Болезнь дала нам недельную передышку. Женечка понемножку лежит, понемножку сидит в кресле, иногда перемещаемся в гостиную на диваны. Читаю вслух рассказы Кортасара, английские сказки. Сказки нам очень нравятся. Первую сказку, «Медный кувшин», я начинаю читать вслух, а Женечка заканчивает уже сама, и, когда я интересуюсь, чем же там все закончилось, интригующе отвечает: «Дочитаешь и узнаешь». Со сказками так уютно – все необычное, страшное на миг сосредотачивается в них, а нам остается покой и безмятежность. «Жаль, что их не так много», – замечаю я.

Женечка – в ответ: «Спасибо, что они у нас есть». Сама Женечка читает Библию, по главке в день. «Больше в голове не укладывается», – комментирует маленькая. Однажды принимается за вышивание (приобретенное когда-то для меня, но мною не освоенное) и с присущей Женечке тщательностью ровными стежками стелет зеленый газон перед задуманным замком.
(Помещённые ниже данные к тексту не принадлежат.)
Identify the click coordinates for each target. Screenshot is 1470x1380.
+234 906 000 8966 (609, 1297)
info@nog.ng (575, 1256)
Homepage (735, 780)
Однажды слышу короткий перестук педалей тренажера. Женечка подолгу сидит в кресле, запрокинув голову, закрыв глаза. Мне хочется Женечку чем-нибудь занять, хотя теперь понимаю, что ничего важнее вглядывания в себя, в свою глубь – нет. Женинька как-то просит: «Хорошо бы какие-нибудь художественные альбомы и хорошо бы музыкальные диски, но чтобы была не оркестровая музыка, а сольное исполнение». Сольное исполнение просила Женечка – хотела слышать одинокий голос человека, столь же одинокого, сколь и Женечка. Приношу виолончель Ростроповича, скрипку Менухина и классическую гитару Лагойи. Слушаем не часто и с большим удовольствием виолончель. Порой смотрим маленькими порциями телевизор, и лишь раз – целый фильм от начала до конца: «Однажды в Бронксе». Он напомнил Женечке любимый с детства «Однажды в Америке». В то время в городе шел «Молох» почитаемого нами Сокурова. Женечка отправляла меня посмотреть: «И сама отвлечешься, и мне расскажешь». Часто вспоминаем. Лучшие годы – школьные. У Женечкиной подруги Оксаны – уютный дом, дружелюбные родители. Женечка подолгу живет у Оксаны летом на даче. Девочки вместе ездят в любимое Коломенское, ежедневно прогуливаются по бульвару. Там у Женечки с Оксаной своя «скамейка смеха», откуда они наблюдает за прохожими, пытаясь представить себе, кто есть кто.

Вспоминаем и других подружек. Надменная Алина царствовала во всех компаниях. Поначалу казалась недоступной, а затем потянулась к Женечке. Вместе они ездили на зимние каникулы в дом отдыха, где их навещали мальчики, среди них главная Женина школьная любовь – Дюша Каменский.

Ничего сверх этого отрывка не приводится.